The Walking Speed Questionnaire: Assessing Walking Speed in a Self-reported Format.

作者信息

Cong Guang-Ting, Cohn Matthew R, Villa Jordan C, Kerwin Lewis J, Rosen Natalie, Fang Xiu Zhen, Christos Paul J, Evrony Ayelet, Chen Jin, Torres Ashley, Lane Joseph M

机构信息

*Weill Cornell Medical College, New York, NY; †Department of Orthopaedic Surgery, Hospital for Special Surgery, New York, NY; ‡State University of New York, Downstate Medical Center, Brooklyn, NY; and §Department of Biomedical Engineering, Cornell University, Ithaca, NY.

出版信息

J Orthop Trauma. 2016 Apr;30(4):e132-7. doi: 10.1097/BOT.0000000000000476.

Abstract

OBJECTIVES

The literature increasingly demonstrates the importance of gait speed (GS) in the frailty assessment of patients aged 60 years and older. Conventional GS measurement, however, maybe contraindicated in settings such as trauma where the patient is temporarily immobilized.
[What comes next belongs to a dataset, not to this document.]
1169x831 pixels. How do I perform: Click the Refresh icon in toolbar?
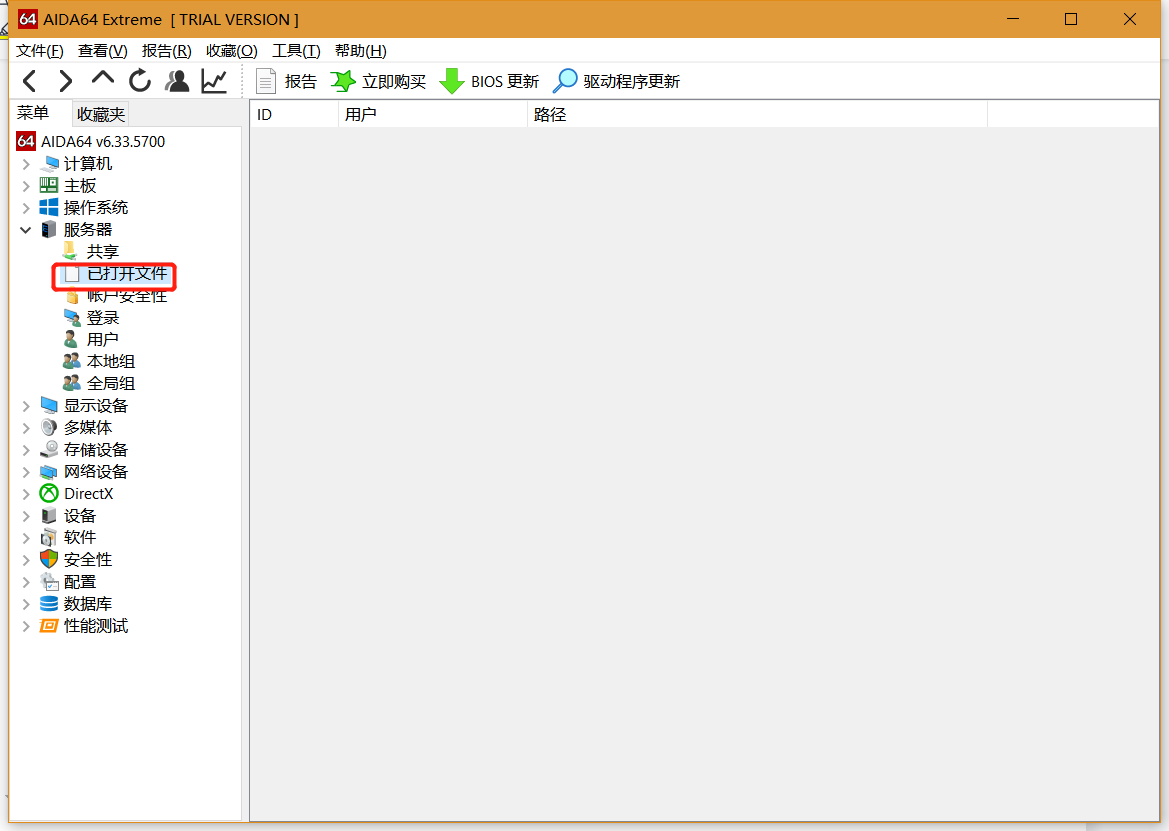coord(140,81)
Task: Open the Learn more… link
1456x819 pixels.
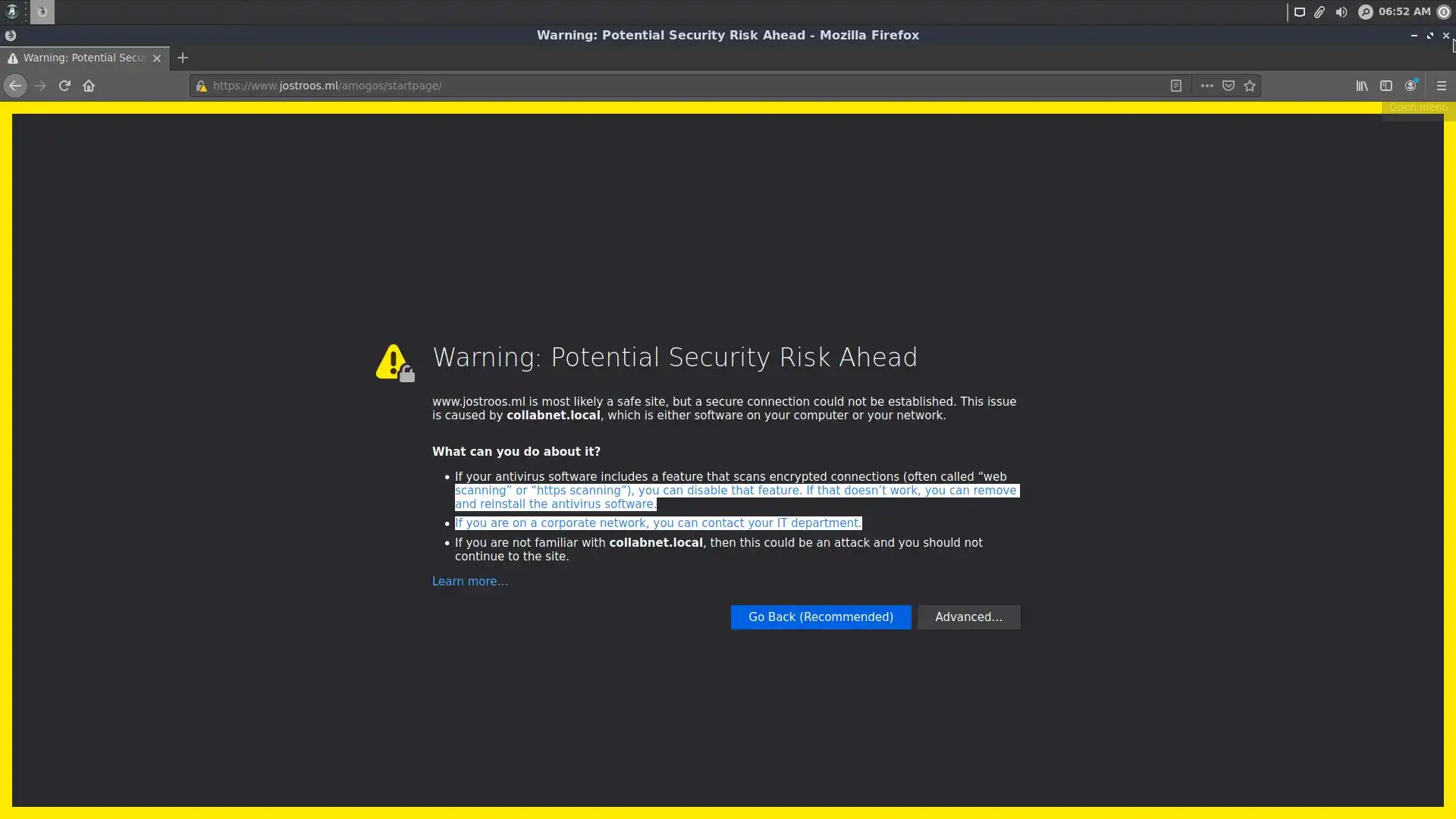Action: coord(469,582)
We devised a Walking Speed Questionnaire (WSQ) to allow assessment of preinjury baseline GS, in meters per second, in a self-reported manner, to overcome the inability to directly test the patients' walking speed.

DESIGN

Four questions comprise the WSQ, and were derived using previously published questionnaires and expert opinion of 6 physician-researchers.

SETTING

Four ambulatory clinics.

PARTICIPANTS

Ambulating individuals aged 60-95 (mean age, 73.2 ± 8.1 years, 86.1% female, n = 101).

INTERVENTION

Participants completed the WSQ and underwent GS measurement for comparison.

ANALYSIS

WSQ score correlation to true GS, receiver operating characteristics, and validation statistics were performed.

RESULTS

All 4 questions of the WSQ independently predicted true GS significantly (P < 0.001). The WSQ sufficiently predicted true GS with r = 0.696 and ρ = 0.717.

CONCLUSIONS

The WSQ is an effective tool for assessing baseline walking speed in patients aged 60 years and older in a self-reported manner. It permits gait screening in health care environments where conventional GS testing is contraindicated due to temporary immobilization and maybe used to provide baseline targets for goal-oriented post-trauma care. Given its ability to capture GS in patients who are unable to ambulate, it may open doors for frailty research in previously unattainable populations.

LEVEL OF EVIDENCE

Diagnostic Level II. See Instructions for Authors for a complete description of levels of evidence.

摘要

目的

文献越来越多地证明了步速(GS)在60岁及以上患者衰弱评估中的重要性。然而,在诸如创伤等患者暂时固定的情况下,传统的GS测量可能是禁忌的。我们设计了一份步行速度问卷(WSQ),以便以自我报告的方式评估受伤前的基线GS(以米/秒为单位),以克服无法直接测试患者步行速度的问题。

设计

WSQ由四个问题组成,这些问题是根据先前发表的问卷和6位医师研究人员的专家意见得出的。

设置

四个门诊诊所。

参与者

年龄在60 - 95岁之间的能行走个体(平均年龄73.2 ± 8.1岁,女性占86.1%,n = 101)。

干预

参与者完成WSQ并接受GS测量以进行比较。

分析

进行了WSQ得分与真实GS的相关性、受试者工作特征和验证统计分析。

结果

WSQ的所有四个问题均能显著独立预测真实GS(P < 0.001)。WSQ对真实GS的预测效果良好,r = 0.696,ρ = 0.717。

结论

WSQ是以自我报告方式评估60岁及以上患者基线步行速度的有效工具。它允许在因暂时固定而禁忌进行传统GS测试的医疗环境中进行步态筛查,并且可用于为创伤后目标导向护理提供基线目标。鉴于其能够捕捉无法行走患者的GS,它可能为以前无法涉及的人群的衰弱研究打开大门。

证据水平

诊断性II级。有关证据水平的完整描述,请参阅作者指南。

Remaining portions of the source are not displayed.